## Text section
This has given a new shape to work I've been doing for half a century,
starting before I encountered AI (thanks to Max Clowes).

Since presenting a critique of McCarthy and Hayes at IJCAI 1971, my aim has
been not to prove that AI must fail (e.g. like Dreyfus) but to identify
gaps that need to be filled so that it can succeed in its long term
(scientific) aims.

There's still a long way to go, mainly because of gaps that go unnoticed by
most AI researchers. (Like the people who once thought Newton had all the
answers and the rest was just a matter of filling in details).

This is AI not as engineering but as science, i.e. attempting to explain,
model and if possible test theories by replicating natural forms of
intelligence that at present are not understood -- like the intelligence
that led up to Euclid, the intelligence of squirrels defeating
bird-feeders, the intelligence of weaver birds making nests using several
thousand knitted/knotted leaves, the intelligence of composers who produce
great music, the intelligence of listeners who respond to it without
needing to have it explained, even centuries later, the intelligence of
human toddlers exploring 3-D topology, and intelligence of deaf children in
Nicaragua who could not have learnt the sign-language they used from data
because they (mostly) created the language themselves.

    This short video documents the episode:
    https://www.youtube.com/watch?v=pjtioIFuNf8

These scientific AI  goals seem to have recently been sidelined, though
understanding and modelling natural intelligence was an important goal for
founders of AI, including Turing (in a letter to Ashby), McCarthy, Minsky,
Simon and others.

## Dataset content
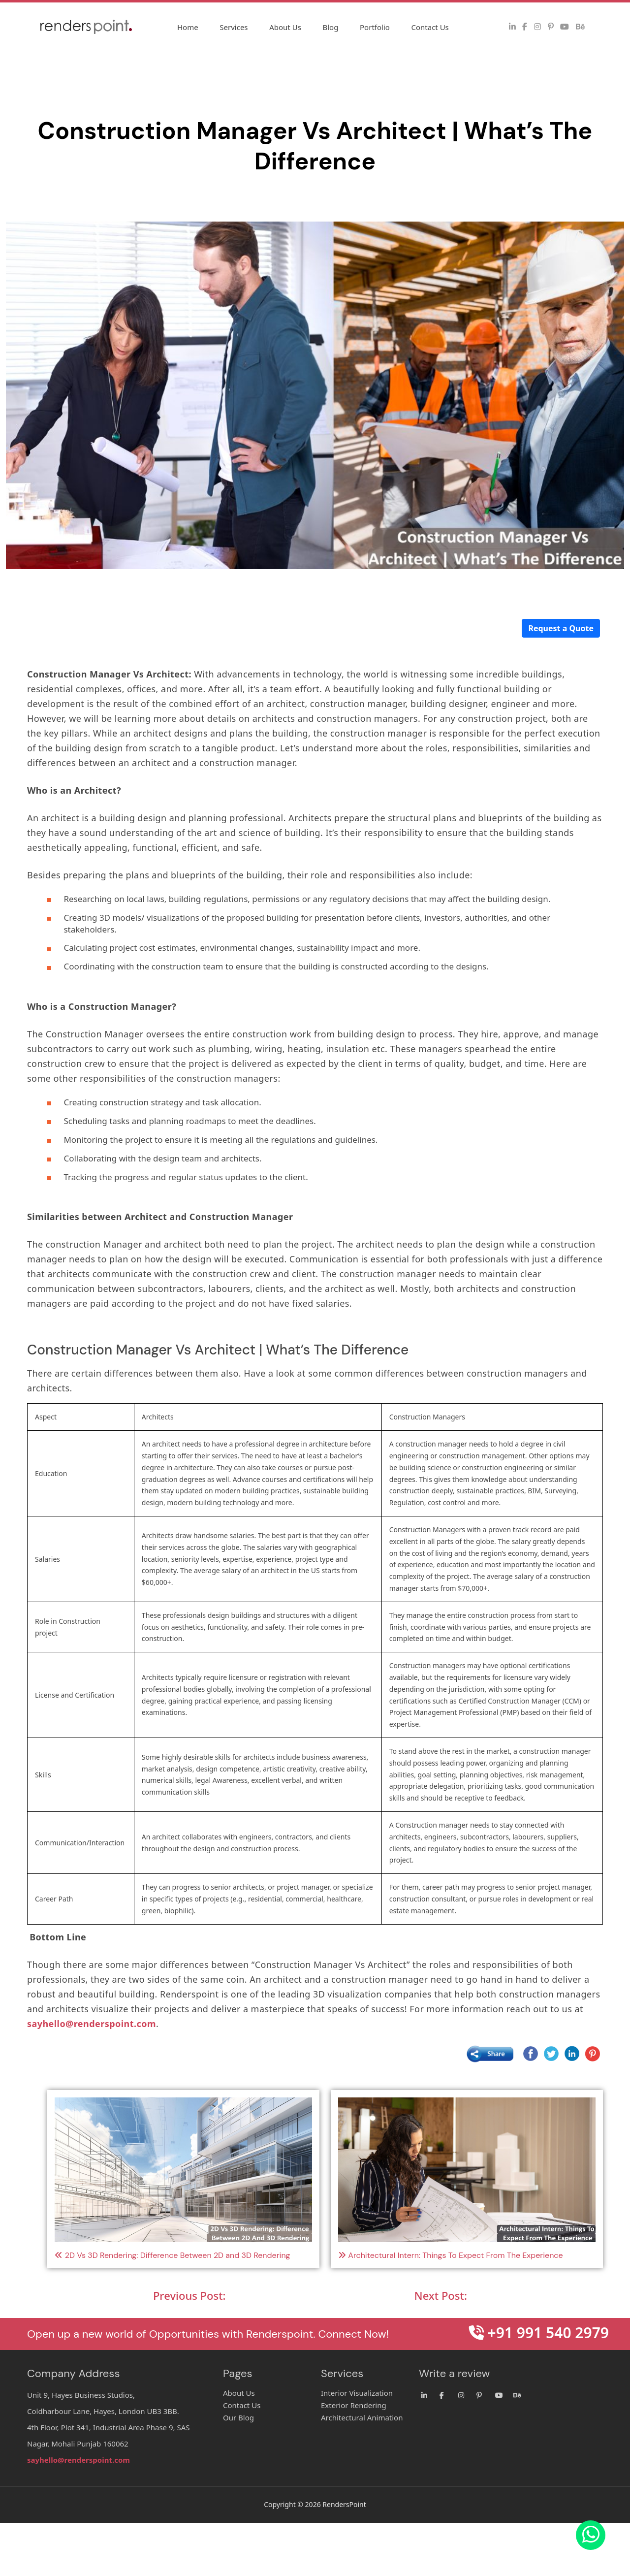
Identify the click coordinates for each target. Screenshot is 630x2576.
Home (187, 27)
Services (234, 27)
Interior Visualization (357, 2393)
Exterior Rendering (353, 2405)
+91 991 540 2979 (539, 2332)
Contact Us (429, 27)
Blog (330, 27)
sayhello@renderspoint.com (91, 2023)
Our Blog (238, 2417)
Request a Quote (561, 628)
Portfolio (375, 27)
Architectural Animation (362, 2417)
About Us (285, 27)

==

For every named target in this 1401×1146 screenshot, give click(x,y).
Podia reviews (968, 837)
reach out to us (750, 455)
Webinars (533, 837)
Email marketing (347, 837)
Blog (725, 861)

## Given instruction 1
In the passage on AI as science, at which conference was the critique of McCarthy and Hayes presented?
## Given instruction 2
Retype the part of the passage on AI as science that begins at the words "This has given" and stops after "filling in details).".
## Given instruction 3
List every form of natural intelligence that the passage on AI as science gives as an example of what is not yet understood.

## Reply 1
IJCAI 1971

## Reply 2
This has given a new shape to work I've been doing for half a century,
starting before I encountered AI (thanks to Max Clowes).

Since presenting a critique of McCarthy and Hayes at IJCAI 1971, my aim has
been not to prove that AI must fail (e.g. like Dreyfus) but to identify
gaps that need to be filled so that it can succeed in its long term
(scientific) aims.

There's still a long way to go, mainly because of gaps that go unnoticed by
most AI researchers. (Like the people who once thought Newton had all the
answers and the rest was just a matter of filling in details).

## Reply 3
- The intelligence that led up to Euclid
- The intelligence of squirrels defeating bird-feeders
- The intelligence of weaver birds making nests using several thousand knitted/knotted leaves
- The intelligence of composers who produce great music
- The intelligence of listeners who respond to it without needing to have it explained, even centuries later
- The intelligence of human toddlers exploring 3-D topology
- The intelligence of deaf children in Nicaragua who (mostly) created their sign-language themselves